PDF(Pubmed)
Abstract:
Co-condensation of mixed SiGe nanoclusters and impingement of SiGe nanoclusters on a Si substrate were applied using molecular dynamics (MD) simulation in this study to mimic the fast epitaxial growth of SiGe/Si heterostructures under mesoplasma chemical vapor deposition (CVD) conditions. The condensation dynamics and properties of the SiGe nanoclusters during the simulations were investigated first, and then the impingement of transient SiGe nanoclusters on both Si smooth and trench substrate surfaces under varying conditions was studied theoretically. The results show that the mixed nanoclusters as precursors demonstrate potential for enhancing epitaxial SiGe film growth at a high growth rate, owing to their loosely bound atomic structures and high mobility on the substrate surface. By varying cluster sizes and substrate temperatures, this study also reveals that smaller clusters and higher substrate temperatures contribute to faster structural ordering and smoother surface morphologies. Furthermore, the formed layers display a consistent SiGe composition, closely aligning with nominal values, and the cluster-assisted deposition method achieves the epitaxial bridging of heterostructures during cluster impingement, highlighting its additional distinctive characteristics.
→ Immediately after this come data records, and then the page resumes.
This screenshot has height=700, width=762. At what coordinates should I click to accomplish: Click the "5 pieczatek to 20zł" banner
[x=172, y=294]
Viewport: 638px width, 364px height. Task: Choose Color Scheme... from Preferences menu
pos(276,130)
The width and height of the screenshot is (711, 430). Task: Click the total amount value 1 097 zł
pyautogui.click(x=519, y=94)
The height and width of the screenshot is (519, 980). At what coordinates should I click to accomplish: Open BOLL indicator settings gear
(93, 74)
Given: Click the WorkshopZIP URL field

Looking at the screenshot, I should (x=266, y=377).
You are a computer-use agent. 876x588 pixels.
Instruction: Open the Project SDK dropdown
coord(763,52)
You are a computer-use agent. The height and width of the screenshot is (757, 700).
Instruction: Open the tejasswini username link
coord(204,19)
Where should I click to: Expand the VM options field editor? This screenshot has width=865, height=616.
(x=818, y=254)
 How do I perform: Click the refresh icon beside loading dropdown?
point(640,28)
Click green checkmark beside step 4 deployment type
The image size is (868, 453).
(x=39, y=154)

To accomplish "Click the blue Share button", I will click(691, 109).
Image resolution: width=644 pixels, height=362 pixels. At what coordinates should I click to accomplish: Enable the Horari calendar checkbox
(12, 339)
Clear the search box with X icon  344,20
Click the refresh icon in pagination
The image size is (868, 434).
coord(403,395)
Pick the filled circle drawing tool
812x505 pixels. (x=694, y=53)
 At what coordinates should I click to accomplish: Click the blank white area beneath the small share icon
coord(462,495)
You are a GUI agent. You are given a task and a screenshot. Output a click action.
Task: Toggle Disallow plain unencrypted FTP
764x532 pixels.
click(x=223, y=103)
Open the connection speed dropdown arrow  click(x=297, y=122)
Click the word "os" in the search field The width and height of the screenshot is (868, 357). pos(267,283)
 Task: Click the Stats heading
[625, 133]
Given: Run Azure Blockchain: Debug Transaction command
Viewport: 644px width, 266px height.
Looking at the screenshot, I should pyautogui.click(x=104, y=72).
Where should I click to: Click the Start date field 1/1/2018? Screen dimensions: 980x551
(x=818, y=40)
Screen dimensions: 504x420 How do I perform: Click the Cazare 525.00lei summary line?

The implications of this work make it clear that the mechanism of fast alloyed epitaxial film growth by cluster-assisted mesoplasma CVD is critical for extending it as a versatile platform for synthesizing various epitaxial films.
摘要:
在这项研究中,使用分子动力学(MD)模拟对混合SiGe纳米团簇的共缩合和SiGe纳米团簇在Si衬底上的撞击进行了应用,以模拟中等离子体化学气相沉积(CVD)条件下SiGe/Si异质结构的快速外延生长。首先研究了SiGe纳米团簇在模拟过程中的凝聚动力学和性质,然后从理论上研究了在不同条件下瞬态SiGe纳米团簇对Si光滑表面和沟槽衬底表面的冲击。结果表明,混合纳米团簇作为前体显示出高生长速率下增强外延SiGe薄膜生长的潜力,由于它们松散结合的原子结构和在衬底表面的高迁移率。通过改变簇大小和衬底温度,这项研究还表明,较小的簇和较高的基板温度有助于更快的结构有序和更平滑的表面形态。此外,所形成的层显示出一致的SiGe成分,与标称值紧密对齐,团簇辅助沉积方法实现了团簇撞击过程中异质结构的外延桥接,突出了它的其他独特特征。这项工作的含义清楚地表明,通过簇辅助中浆CVD进行快速合金化外延膜生长的机理对于将其扩展为合成各种外延膜的通用平台至关重要。